Negocjacje budżetowe trwają od kilku dni. Ostatnie spotkanie pomiędzy przedstawicielami prezydenta miasta, a grupą 16 radnych, którzy zagłosowali przeciwko uchwale, odbyło się w poniedziałek. - W tej chwili wraz z prawnikami i pracownikami wydziału budżetu i podatków analizujemy te propozycje – mówi Karol Semik, wiceprezydent Radomia.
A jest co analizować. 16 radnych zgłosiło łącznie do prezydenckiego projektu budżetu kilkadziesiąt poprawek. Ogólnie chcą zmniejszenia wydatków o 26 milionów złotych. W to miejsce proponują inne zadania za 18 milionów. - To nie jest ostateczna wersja. To jest to, co zostało ustalone wczoraj – mówi Jerzy Pacholec, wiceprzewodniczący Rady Miejskiej w Radomiu.
Najważniejszą poprawką, którą chcą wprowadzić radni, jest 15 milionów złotych na budowę oddziału rehabilitacji w miejskim szpitalu. Oddział miałby powstać w dawnym pawilonie ginekologiczno-położniczym przy ulicy Narutowicza. - Najważniejszy jest dla nas ten oddział rehabilitacji. Takiego oddziału w Radomiu nie ma – mówi Katarzyna Pastuszka-Chrobotowicz, radna niezależna.
Tę poprawkę krytykuje Wiesław Wędzonka, wiceprzewodniczący Rady Miejskiej i radny Platformy Obywatelskiej. - 15 milionów nie ma sensu. Szpital w tym roku nie jest w stanie wydać takiej kwoty. Musi przejść całą procedurę przetargową. I nie tylko procedurę polską, ale także unijną – dodaje Wiesław Wędzonka.
Szukając oszczędności, radni PiS, SLD i niezależni chcą zmniejszyć m.in. kwotę zarezerwowaną na Radomski Program Drogowy, czyli sztandarowy program prezydenta. To 8 milionów złotych. Zaprzecza temu Katarzyna Pastuszka-Chrobotowicz, radna niezależna. - Jest to oczywiście nieprawda. Ten program będzie realizowany – dodaje.
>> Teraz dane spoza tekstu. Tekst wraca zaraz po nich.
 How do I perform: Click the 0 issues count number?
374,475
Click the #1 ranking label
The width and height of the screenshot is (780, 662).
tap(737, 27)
Radni chcą także obciąć 3 miliony złotych, planowane na budowę układu komunikacyjnego przy Radomskim Centrum Sportu i 2 miliony złotych zarezerwowane na doprowadzenie do porządku parkingu przed szpitalem przy ulicy Tochtermana. - Żeby uchwalić budżet, to musi być także akceptacja prezydenta. Nie wiem czy tak daleko idące zmiany nie są zgodne z prawem. Nie wiem czy RIO nie powinno się pochylić nad budżetem, który przedstawi grupa radnych. Zleciłem ekspertyzę i mam nadzieję dostać do czwartku wiążącą odpowiedź prawników – mówi
Wiesław Wędzonka.
Kolejne spotkanie odbędzie się w czwartek. A trzecia i w tej sytuacji ostatnia sesja Rady Miejskiej poświęcona budżetowi została zwołana na 30 stycznia. Jeżeli radni nie przyjmą uchwały, to budżet ustali do końca lutego Regionalna Izba Obrachunkowa.